Um exemplo recente disso é o caso do edital da Prefeitura de Goiânia da licitação para radares não-intrusivos, que são aqueles mais modernos e que não necessitam cortar o asfalto para serem colocados. Desde o ano passado essa compra está emperrada pela dificuldade de equalizar: o que se deseja comprar e o que a legislação determina.

No Portal da Transparência da Prefeitura consta (pelo menos) três impugnações de empresas interessadas nesse contrato. Depois de idas e vindas entre prefeitura e órgãos de controle, há uns dez dias o município de Goiânia adiou novamente essa mesma licitação – cujo edital mudou tanto que até suprimiu os detalhes modernos dos radares desejados inicialmente. Atualmente a equipe jurídica do governo municipal reavalia o texto e analisa os pedidos de impugnação apresentados. Espera-se que novo edital seja lançado em abril.

Para a presidente da comissão de Direito Administrativo da Ordem dos Advogados do Brasil – seção Goiás (OAB-GO), conselheira seccional, especialista em licitações e contratos administrativos, Camila Diniz, a nova lei de licitações (Lei 14.133/21), em vigor desde 1º de abril de 2021, implementou mudanças profundas no processo de licitação e tem tudo para tornar a contratação de bens e serviços mais eficiente.

——————

* **TAREFAS E EXERCÍCIOS**:
#1 Resuma em três frases o trecho sobre a licitação de radares em Goiânia.
#2 Liste todos os cargos e qualificações que o trecho sobre a licitação de radares em Goiânia atribui a Camila Diniz.
#3 Transcreva do trecho sobre a licitação de radares em Goiânia a parte que começa em "Um exemplo recente" e termina em "a legislação determina.".

* **TRECHO DOS DADOS**:

——————

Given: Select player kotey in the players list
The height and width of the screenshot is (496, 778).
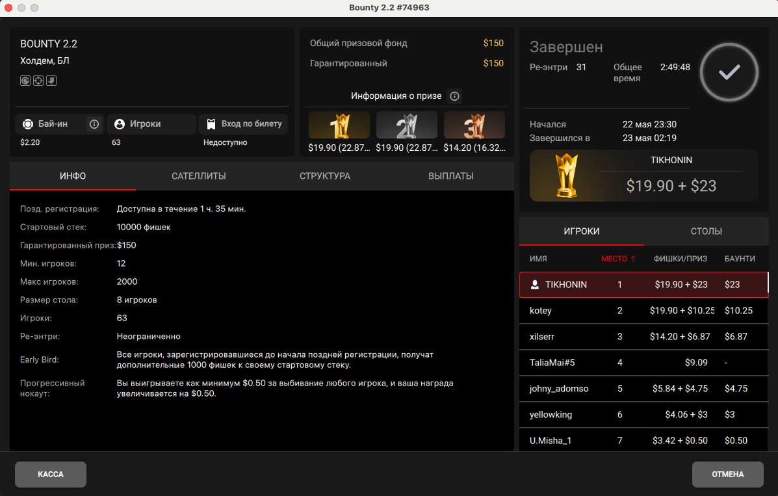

——————

* **RESPOSTAS POR TAREFA**:
#1 A licitação da Prefeitura de Goiânia para radares não-intrusivos está emperrada desde o ano passado pela dificuldade de equalizar o que se deseja comprar e o que a legislação determina. Há uns dez dias o município adiou novamente a licitação, cujo edital mudou a ponto de suprimir os detalhes modernos dos radares. A equipe jurídica reavalia o texto e os pedidos de impugnação, e espera-se um novo edital em abril, enquanto Camila Diniz, da OAB-GO, avalia que a nova lei de licitações (Lei 14.133/21) tem tudo para tornar a contratação de bens e serviços mais eficiente.

#2
- presidente da comissão de Direito Administrativo da Ordem dos Advogados do Brasil – seção Goiás (OAB-GO)
- conselheira seccional
- especialista em licitações e contratos administrativos

#3
Um exemplo recente disso é o caso do edital da Prefeitura de Goiânia da licitação para radares não-intrusivos, que são aqueles mais modernos e que não necessitam cortar o asfalto para serem colocados. Desde o ano passado essa compra está emperrada pela dificuldade de equalizar: o que se deseja comprar e o que a legislação determina.